What is required
Take each line of the records below that contains the string "will" and copy it.

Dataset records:
════
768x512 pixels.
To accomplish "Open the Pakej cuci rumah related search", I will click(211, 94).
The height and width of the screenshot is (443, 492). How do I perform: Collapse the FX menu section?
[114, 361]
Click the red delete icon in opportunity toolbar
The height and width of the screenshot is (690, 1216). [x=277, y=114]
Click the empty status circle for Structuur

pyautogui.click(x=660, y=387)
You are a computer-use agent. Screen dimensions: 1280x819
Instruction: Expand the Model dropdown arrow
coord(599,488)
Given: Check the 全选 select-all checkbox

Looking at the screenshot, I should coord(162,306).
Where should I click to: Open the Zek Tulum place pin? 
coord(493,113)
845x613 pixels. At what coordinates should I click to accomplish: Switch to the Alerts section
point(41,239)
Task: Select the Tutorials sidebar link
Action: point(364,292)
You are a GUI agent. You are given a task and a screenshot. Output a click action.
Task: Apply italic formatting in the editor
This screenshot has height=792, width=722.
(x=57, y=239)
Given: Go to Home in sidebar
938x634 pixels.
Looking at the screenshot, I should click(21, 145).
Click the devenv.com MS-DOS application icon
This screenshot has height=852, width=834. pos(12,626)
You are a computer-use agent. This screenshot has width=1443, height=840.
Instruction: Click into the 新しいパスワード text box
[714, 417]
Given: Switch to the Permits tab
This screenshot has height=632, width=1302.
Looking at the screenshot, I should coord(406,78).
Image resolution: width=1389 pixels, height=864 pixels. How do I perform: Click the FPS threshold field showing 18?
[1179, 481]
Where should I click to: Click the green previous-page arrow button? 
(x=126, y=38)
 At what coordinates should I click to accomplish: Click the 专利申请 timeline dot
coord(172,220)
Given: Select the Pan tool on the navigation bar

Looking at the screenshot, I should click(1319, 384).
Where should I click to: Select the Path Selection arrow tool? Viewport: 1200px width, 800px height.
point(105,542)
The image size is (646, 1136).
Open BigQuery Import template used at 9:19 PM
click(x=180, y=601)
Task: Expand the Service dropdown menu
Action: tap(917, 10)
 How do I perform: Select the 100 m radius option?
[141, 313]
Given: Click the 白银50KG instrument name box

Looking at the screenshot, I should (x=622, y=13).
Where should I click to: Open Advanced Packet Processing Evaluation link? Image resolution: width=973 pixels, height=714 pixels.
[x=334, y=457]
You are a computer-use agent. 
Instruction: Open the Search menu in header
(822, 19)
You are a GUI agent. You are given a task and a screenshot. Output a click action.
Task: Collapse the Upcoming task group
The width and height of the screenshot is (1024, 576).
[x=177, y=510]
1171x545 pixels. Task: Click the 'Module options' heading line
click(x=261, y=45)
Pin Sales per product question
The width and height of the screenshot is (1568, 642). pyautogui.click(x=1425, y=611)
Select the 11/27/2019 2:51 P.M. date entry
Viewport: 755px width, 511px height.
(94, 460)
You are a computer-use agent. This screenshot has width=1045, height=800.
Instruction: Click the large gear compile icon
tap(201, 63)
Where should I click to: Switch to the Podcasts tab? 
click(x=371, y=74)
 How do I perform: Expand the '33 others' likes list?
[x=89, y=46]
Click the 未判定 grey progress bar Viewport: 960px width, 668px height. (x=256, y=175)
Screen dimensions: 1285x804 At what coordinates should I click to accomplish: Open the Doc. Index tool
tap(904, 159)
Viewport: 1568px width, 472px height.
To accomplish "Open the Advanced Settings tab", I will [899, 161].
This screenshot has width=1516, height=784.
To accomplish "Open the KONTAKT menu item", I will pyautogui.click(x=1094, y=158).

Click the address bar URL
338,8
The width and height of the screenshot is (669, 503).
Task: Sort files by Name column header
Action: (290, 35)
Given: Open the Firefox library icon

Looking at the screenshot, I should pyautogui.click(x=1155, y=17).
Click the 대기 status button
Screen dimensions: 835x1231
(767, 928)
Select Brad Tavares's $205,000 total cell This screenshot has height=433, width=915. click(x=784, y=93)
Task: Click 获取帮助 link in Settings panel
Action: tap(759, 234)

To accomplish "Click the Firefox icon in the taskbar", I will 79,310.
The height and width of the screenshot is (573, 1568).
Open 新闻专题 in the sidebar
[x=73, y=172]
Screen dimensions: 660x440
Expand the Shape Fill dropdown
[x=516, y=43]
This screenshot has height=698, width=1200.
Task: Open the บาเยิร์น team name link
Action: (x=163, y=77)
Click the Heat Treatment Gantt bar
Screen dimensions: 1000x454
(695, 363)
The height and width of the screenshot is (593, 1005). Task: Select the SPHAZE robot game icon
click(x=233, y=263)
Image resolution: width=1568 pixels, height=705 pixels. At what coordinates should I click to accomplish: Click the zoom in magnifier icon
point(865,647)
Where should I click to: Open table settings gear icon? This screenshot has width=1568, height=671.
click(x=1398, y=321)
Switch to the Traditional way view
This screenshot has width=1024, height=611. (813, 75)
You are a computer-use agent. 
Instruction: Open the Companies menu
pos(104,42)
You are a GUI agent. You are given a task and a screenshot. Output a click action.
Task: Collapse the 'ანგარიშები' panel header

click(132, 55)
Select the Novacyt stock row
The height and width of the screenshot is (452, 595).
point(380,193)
════
Task response
To accomplish "Open the Pakej cuci rumah related search", I will click(211, 94).
To accomplish "Open the Advanced Settings tab", I will [899, 161].
To accomplish "Open the KONTAKT menu item", I will pyautogui.click(x=1094, y=158).
To accomplish "Click the Firefox icon in the taskbar", I will 79,310.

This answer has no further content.